Using an INSERT statement is fine for testing tables or quick additions, but you're probably going to be working with hundreds or thousands of rows at a time. Luckily, there's a tool for that!

You can use specially formatted files, called delimited text files, to import data in bulk using SQL's COPY command like so:

    
      COPY table_name
      FROM '/path/to/file.csv'
      WITH (FORMAT CSV, HEADER);
    
  

You're going to import some census data, described here. You can download the file here. It's a heck of a lot bigger than the data sets you've been working on so far: it's got 3,143 records and 91 columns. Take a quick look at the file you just downloaded and see what you can learn about delimited text files. How are they organized? Where do the labels go? What separates the data?


Create the Table

Now that you have data, you have to create the table to import it all. And if you're making a table, you're going to have to create the columns, too. What data types will you need? Compare the some of the data in your import file to the list of Postgres data types. Don't make a complete list of all 91 columns. Instead, focus on the numeric and character types. What are some differences between the types? And what data types seem most useful to hold data in this table?
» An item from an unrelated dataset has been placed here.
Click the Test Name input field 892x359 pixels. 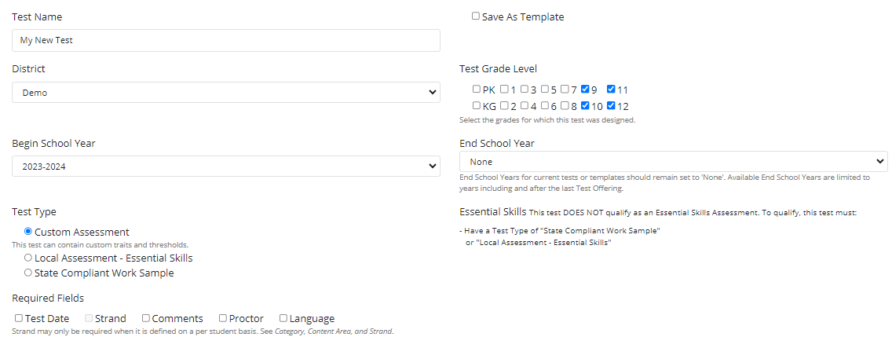[225, 40]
After struggling with that for a bit, here's the full CREATE TABLE query. Go ahead and run it in the analysis database. If you don't remember, look back at slides to see the last time you used a file and the psql command in the terminal. Remember to run it on the analysis database!

Then open up pgAdmin and run SELECT * FROM us_counties_2010; to see if you have the table and columns.


Import the Data

Let's import all the data at once:

    
      COPY us_counties_2010
      FROM '/path/to/us_counties_2010.csv'
      WITH (FORMAT CSV, HEADER);
    
  

You should see a success message about 3143 rows being affected. Since you don't know where pgAdmin is located, it's best to use an absolute file path to the data file.


Inspect the Data

Run that SELECT query again to view all the data. Did it get imported correctly?

If it did, congrats! Practice using SELECT with the other keywords to craft queries that might reveal questions about the data. Don't forget about the PDF linked above to understand the data that you're looking at. Have fun exploring!